Write out exactly the lines of the entries below from the one holding "Given: Click the yellow open folder icon" to the one holding "Uncheck the Batas_RT_Keseluruhan", inclusive, and leave out all other lines.

(MATERIAL TO PROCESS begins)

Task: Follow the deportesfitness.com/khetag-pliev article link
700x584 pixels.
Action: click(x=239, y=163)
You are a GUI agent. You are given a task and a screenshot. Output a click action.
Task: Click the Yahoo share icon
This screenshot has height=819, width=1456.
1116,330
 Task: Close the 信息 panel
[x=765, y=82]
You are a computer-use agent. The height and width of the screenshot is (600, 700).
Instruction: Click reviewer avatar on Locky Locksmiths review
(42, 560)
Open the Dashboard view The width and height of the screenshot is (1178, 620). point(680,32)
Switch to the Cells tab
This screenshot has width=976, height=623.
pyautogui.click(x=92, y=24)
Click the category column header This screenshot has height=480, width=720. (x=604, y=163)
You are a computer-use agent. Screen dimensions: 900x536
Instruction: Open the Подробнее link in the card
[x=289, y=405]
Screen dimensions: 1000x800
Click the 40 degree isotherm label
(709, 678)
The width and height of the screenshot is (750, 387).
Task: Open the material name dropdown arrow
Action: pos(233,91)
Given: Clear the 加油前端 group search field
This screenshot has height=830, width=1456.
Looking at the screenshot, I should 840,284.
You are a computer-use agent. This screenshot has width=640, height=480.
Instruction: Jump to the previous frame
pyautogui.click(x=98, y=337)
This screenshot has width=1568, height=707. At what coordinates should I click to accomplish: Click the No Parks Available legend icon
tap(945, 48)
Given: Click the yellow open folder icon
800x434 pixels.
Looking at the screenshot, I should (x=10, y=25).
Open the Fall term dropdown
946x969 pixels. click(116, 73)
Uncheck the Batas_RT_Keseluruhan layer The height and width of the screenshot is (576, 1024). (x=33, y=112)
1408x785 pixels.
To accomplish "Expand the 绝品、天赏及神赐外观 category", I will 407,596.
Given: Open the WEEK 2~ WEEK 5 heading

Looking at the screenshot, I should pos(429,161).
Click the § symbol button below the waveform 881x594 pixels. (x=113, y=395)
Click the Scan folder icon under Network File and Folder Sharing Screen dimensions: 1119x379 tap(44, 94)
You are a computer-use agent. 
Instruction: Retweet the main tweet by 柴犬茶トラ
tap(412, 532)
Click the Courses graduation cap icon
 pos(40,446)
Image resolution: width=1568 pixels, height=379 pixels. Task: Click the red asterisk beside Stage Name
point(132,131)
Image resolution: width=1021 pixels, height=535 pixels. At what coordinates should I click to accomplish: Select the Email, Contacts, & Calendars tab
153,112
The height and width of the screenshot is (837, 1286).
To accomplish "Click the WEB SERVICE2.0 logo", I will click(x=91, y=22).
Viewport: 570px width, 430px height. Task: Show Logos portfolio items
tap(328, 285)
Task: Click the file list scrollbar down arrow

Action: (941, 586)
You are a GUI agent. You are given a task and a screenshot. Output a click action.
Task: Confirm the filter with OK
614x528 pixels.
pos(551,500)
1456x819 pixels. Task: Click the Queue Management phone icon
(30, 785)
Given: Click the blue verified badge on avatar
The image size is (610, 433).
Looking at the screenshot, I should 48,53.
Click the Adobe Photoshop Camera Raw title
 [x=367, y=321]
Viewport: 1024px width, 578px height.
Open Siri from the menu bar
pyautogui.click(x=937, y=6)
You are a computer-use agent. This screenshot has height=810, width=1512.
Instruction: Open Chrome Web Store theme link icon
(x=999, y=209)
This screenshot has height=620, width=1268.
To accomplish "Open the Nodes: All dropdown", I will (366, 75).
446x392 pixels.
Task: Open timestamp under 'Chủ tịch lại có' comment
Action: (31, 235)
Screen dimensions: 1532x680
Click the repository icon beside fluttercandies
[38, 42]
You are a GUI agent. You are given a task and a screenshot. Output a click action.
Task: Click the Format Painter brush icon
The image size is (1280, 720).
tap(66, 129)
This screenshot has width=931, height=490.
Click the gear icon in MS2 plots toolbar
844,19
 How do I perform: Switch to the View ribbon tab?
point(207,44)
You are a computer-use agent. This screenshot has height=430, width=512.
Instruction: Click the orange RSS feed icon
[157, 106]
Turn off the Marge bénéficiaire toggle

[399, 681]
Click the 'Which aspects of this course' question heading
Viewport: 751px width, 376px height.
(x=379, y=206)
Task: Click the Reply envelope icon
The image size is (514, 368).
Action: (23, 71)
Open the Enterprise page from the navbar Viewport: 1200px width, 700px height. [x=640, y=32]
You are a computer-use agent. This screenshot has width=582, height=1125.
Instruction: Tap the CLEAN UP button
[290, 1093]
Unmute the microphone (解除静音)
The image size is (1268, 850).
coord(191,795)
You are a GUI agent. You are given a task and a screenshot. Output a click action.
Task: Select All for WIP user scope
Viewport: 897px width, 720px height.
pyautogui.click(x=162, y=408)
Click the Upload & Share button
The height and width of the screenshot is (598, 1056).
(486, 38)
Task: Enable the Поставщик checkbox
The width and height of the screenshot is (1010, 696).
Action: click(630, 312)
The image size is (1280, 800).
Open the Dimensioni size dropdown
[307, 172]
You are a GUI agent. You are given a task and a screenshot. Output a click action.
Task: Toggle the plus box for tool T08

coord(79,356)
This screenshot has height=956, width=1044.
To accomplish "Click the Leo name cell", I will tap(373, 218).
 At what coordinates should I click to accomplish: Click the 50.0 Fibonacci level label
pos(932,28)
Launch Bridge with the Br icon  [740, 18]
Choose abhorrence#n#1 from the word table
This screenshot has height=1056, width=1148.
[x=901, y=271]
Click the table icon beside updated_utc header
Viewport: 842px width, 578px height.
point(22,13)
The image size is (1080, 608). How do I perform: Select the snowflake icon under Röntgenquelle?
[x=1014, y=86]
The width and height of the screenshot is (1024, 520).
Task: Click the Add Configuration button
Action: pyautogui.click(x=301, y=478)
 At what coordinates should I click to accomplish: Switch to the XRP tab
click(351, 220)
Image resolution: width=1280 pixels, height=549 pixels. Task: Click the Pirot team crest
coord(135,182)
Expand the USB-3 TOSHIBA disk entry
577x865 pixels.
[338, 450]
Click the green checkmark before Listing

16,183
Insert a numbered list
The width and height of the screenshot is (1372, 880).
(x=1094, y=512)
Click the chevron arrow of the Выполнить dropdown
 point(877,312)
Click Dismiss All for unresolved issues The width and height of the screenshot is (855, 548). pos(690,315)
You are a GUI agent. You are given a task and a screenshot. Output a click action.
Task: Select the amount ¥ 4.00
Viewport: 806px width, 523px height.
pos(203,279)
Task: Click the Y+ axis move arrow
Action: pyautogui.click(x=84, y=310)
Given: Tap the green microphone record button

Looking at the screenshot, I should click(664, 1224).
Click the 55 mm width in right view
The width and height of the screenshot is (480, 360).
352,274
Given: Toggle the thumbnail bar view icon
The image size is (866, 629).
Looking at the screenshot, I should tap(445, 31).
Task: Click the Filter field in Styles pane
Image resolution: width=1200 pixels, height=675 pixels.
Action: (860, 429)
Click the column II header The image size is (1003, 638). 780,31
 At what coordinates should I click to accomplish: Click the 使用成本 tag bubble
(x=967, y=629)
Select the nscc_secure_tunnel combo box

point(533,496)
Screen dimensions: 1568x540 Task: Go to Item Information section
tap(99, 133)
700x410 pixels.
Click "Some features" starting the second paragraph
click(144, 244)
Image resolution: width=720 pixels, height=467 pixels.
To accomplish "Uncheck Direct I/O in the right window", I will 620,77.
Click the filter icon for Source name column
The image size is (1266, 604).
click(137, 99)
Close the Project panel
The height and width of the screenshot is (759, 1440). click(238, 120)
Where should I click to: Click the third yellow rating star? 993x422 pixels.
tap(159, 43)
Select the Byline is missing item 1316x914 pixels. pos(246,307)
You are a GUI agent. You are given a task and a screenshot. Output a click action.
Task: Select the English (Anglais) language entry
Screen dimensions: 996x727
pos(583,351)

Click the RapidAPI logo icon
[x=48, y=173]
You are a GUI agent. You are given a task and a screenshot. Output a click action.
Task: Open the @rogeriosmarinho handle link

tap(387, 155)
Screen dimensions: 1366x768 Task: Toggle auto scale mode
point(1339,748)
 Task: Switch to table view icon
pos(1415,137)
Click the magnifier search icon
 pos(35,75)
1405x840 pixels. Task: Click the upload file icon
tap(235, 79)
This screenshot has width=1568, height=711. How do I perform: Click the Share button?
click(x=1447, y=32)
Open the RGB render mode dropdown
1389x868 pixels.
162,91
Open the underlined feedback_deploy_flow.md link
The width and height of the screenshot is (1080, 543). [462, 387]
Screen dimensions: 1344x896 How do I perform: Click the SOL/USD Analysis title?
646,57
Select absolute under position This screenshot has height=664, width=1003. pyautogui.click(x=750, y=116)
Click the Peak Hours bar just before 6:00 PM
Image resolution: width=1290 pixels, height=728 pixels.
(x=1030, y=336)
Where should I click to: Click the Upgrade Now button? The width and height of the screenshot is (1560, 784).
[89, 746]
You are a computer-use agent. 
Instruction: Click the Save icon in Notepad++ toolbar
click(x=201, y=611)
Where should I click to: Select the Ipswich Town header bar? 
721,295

(MATERIAL TO PROCESS ends)

== TASK ANSWER ==
Given: Click the yellow open folder icon
800x434 pixels.
Looking at the screenshot, I should (x=10, y=25).
Open the Fall term dropdown
946x969 pixels. click(116, 73)
Uncheck the Batas_RT_Keseluruhan layer The height and width of the screenshot is (576, 1024). (x=33, y=112)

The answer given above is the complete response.